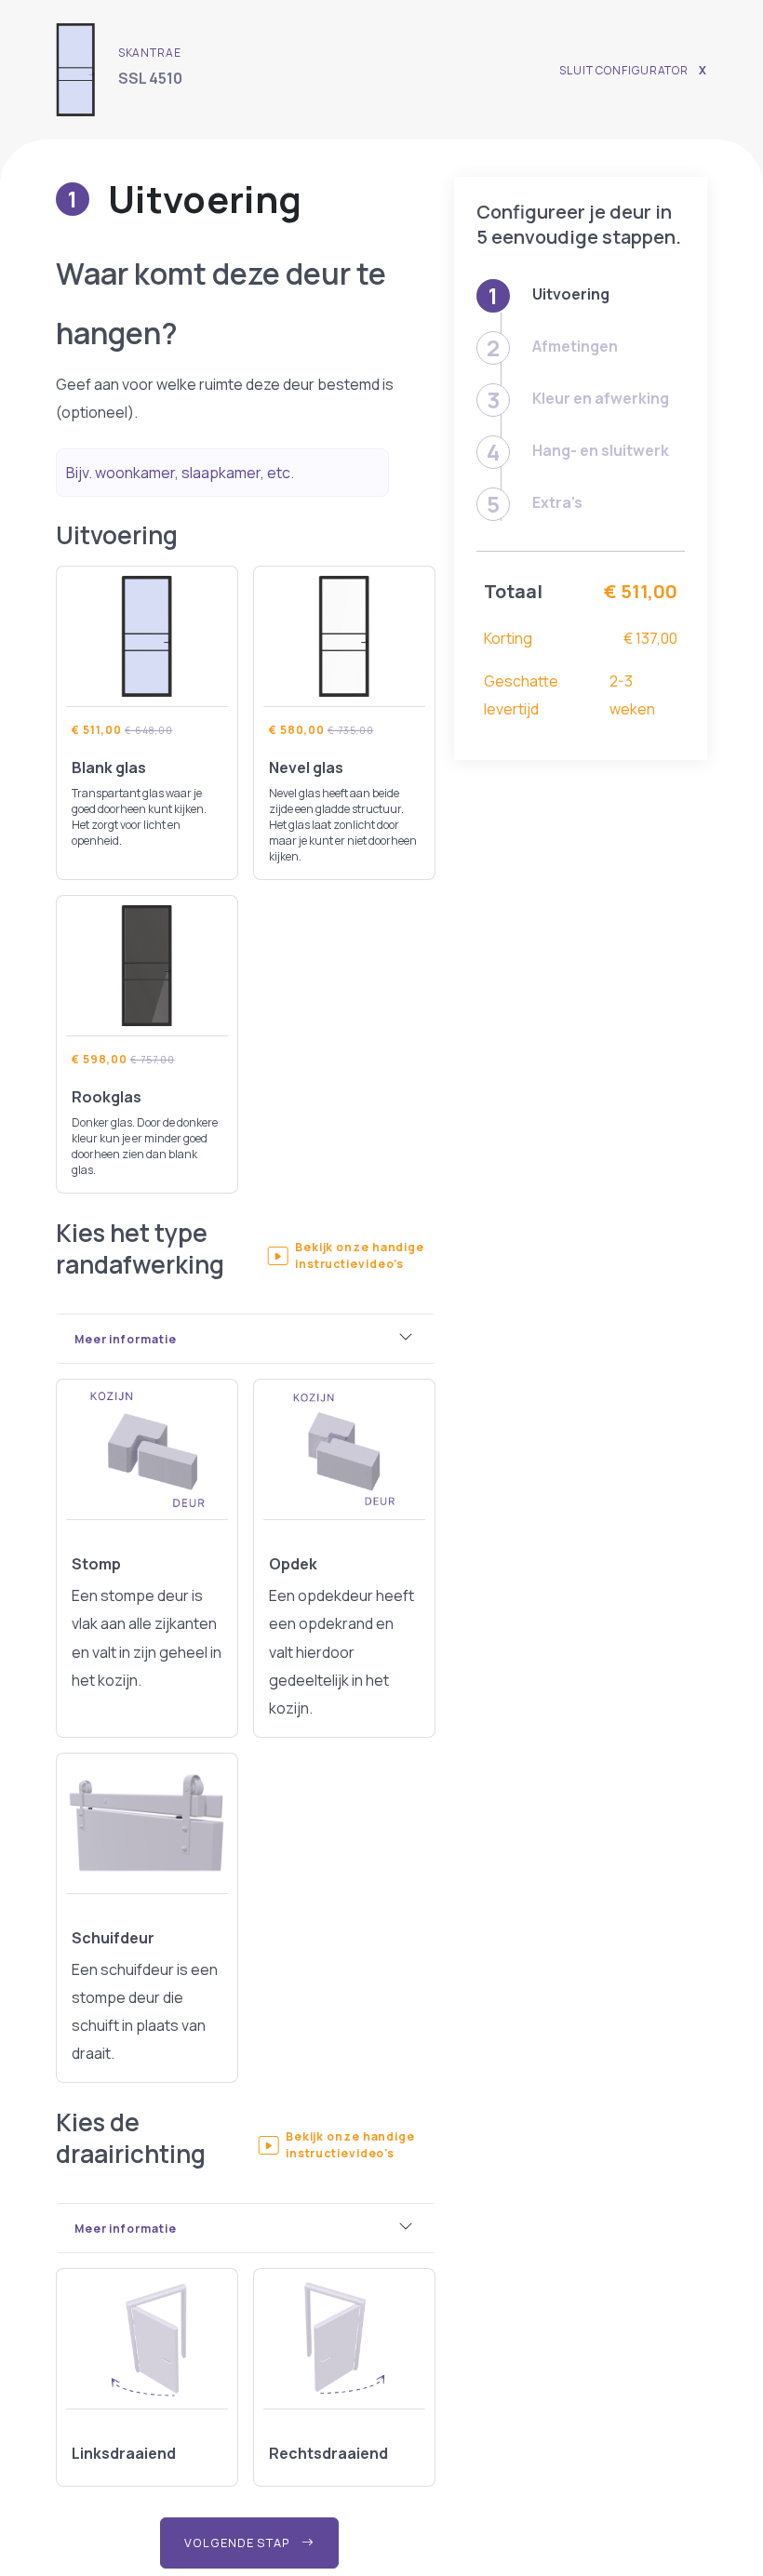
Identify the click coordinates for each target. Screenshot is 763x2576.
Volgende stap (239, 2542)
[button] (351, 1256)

==================================================

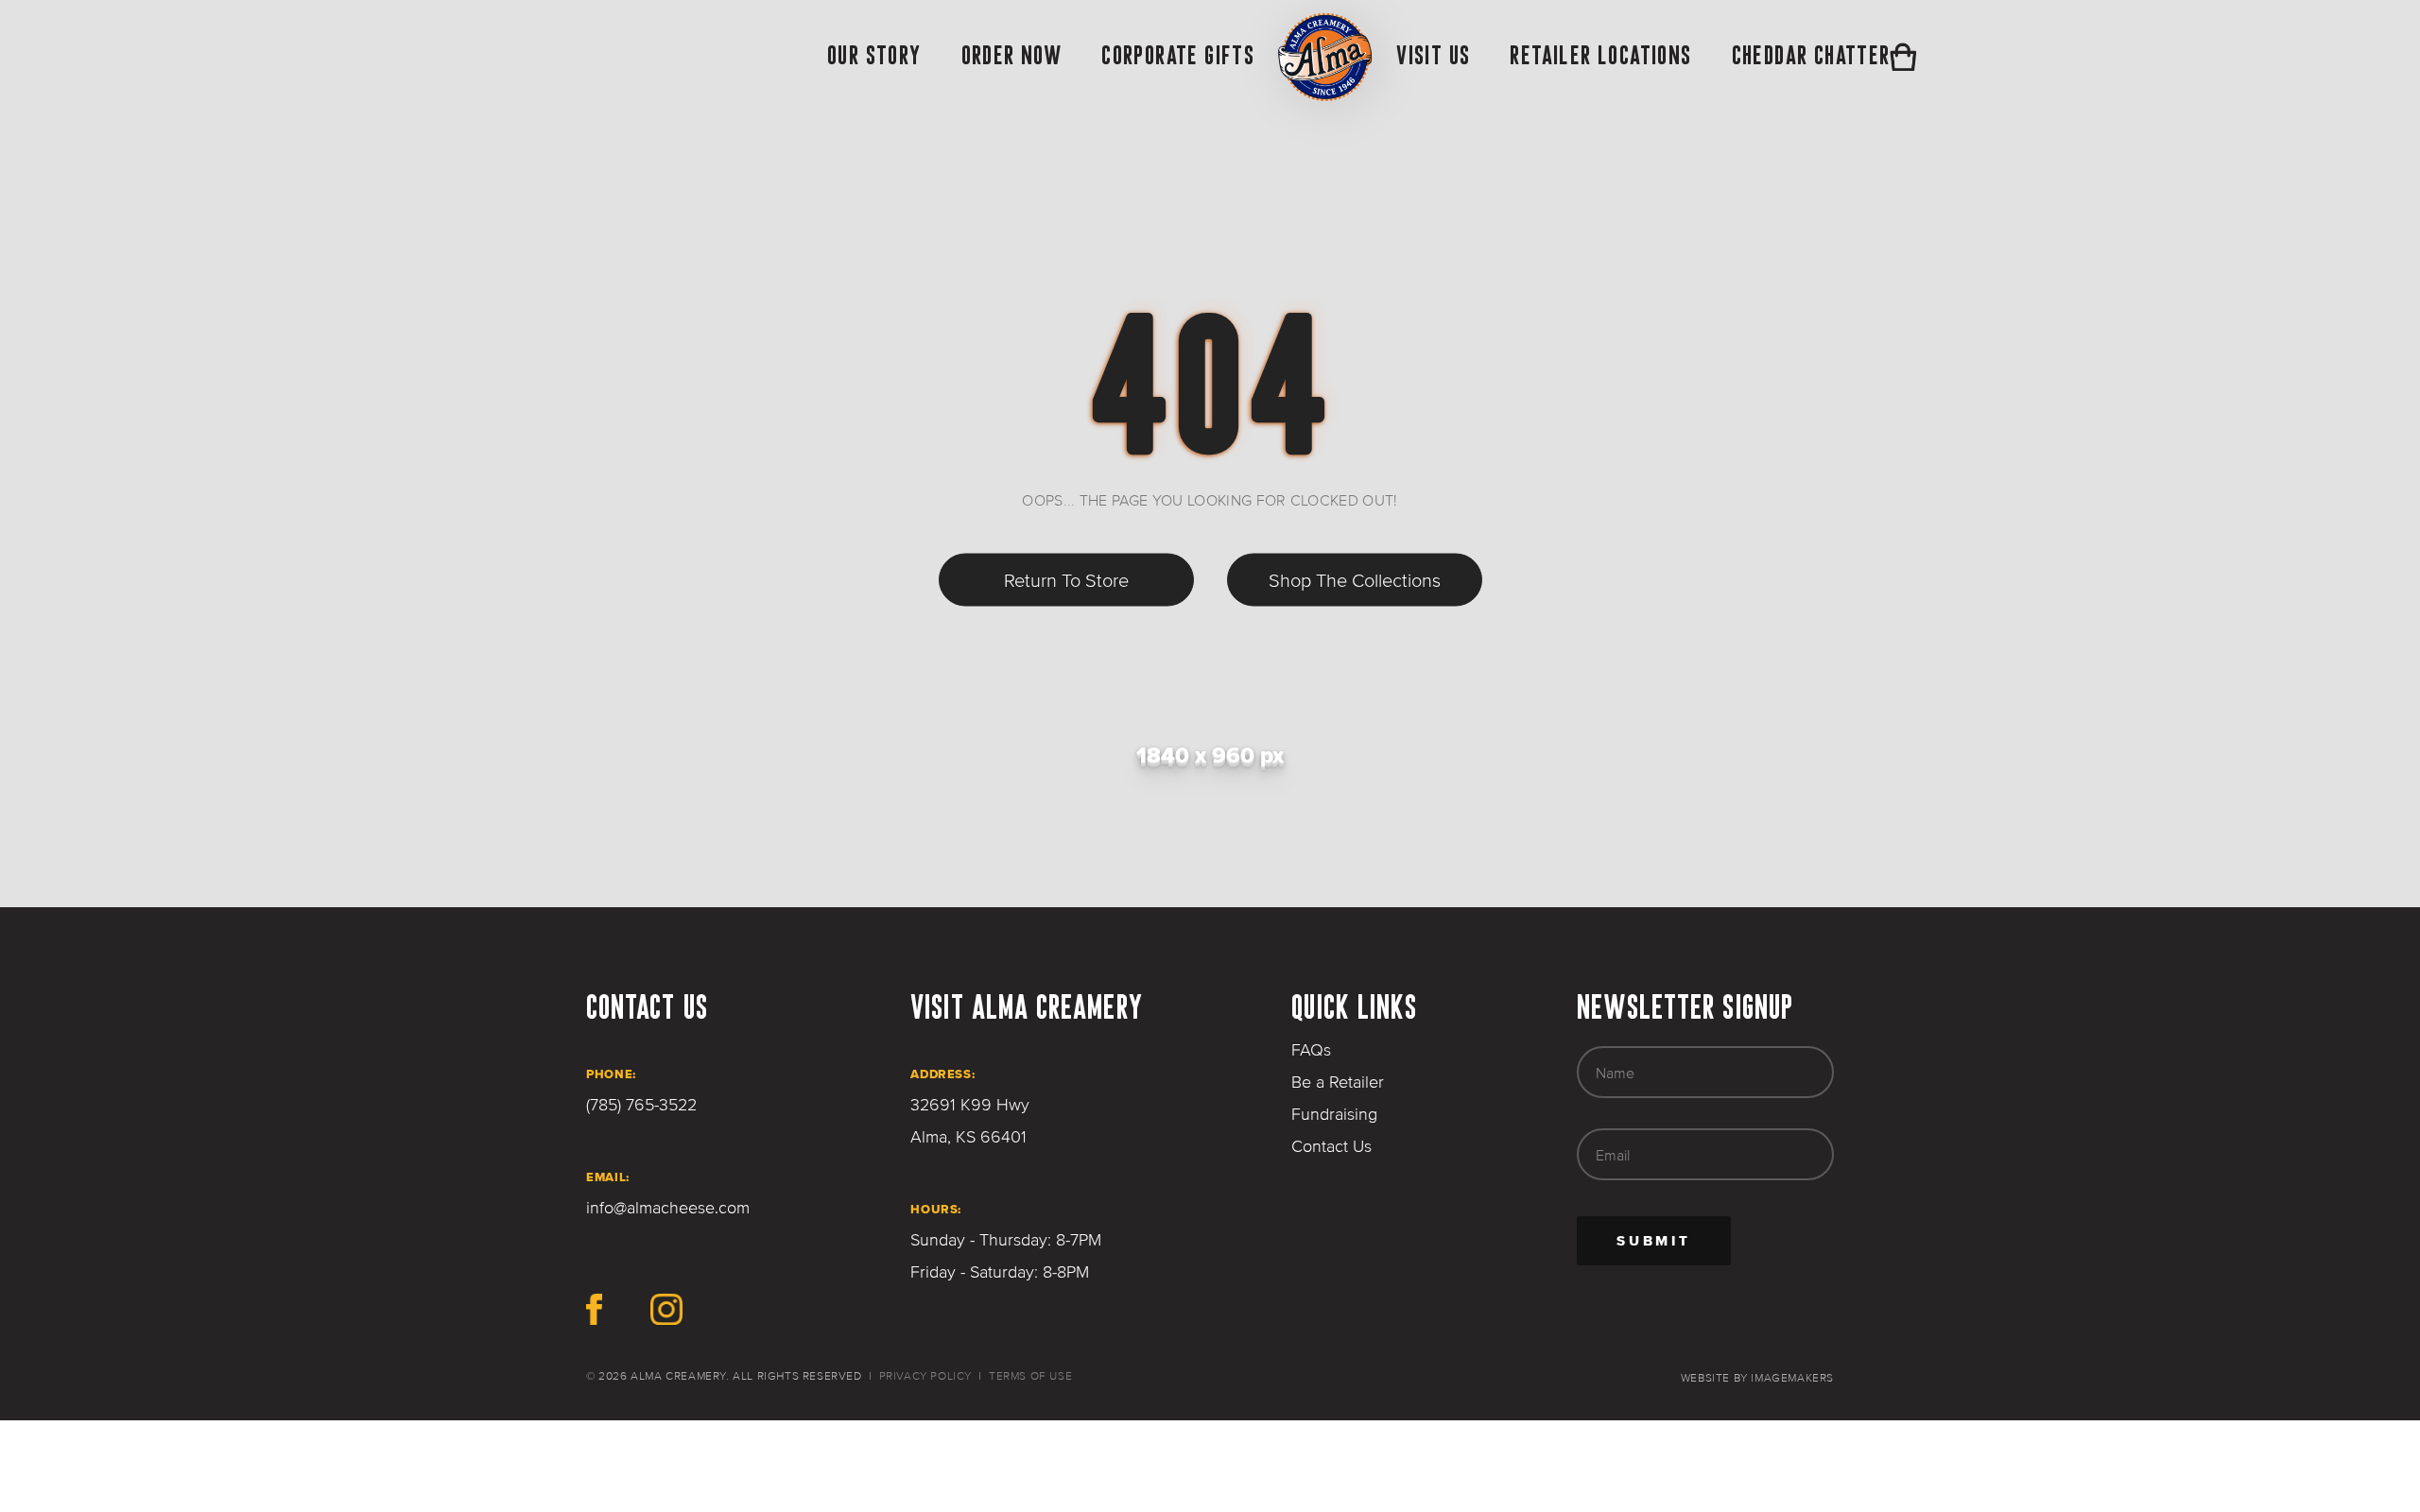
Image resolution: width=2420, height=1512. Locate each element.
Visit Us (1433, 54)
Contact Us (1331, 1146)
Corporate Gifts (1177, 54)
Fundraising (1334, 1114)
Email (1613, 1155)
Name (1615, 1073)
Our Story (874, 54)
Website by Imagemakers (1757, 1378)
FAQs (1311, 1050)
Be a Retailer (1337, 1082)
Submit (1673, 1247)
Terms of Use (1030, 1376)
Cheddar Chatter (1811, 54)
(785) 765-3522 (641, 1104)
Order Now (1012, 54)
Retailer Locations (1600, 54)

==================================================

BRIEF: Within the material above, output exactly the lines from the one with "Identify the click" through the one with "[button] (351, 1256)", end lines included, and nothing besides.

SOLUTION:
Identify the click coordinates for each target. Screenshot is 763x2576.
Volgende stap (239, 2542)
[button] (351, 1256)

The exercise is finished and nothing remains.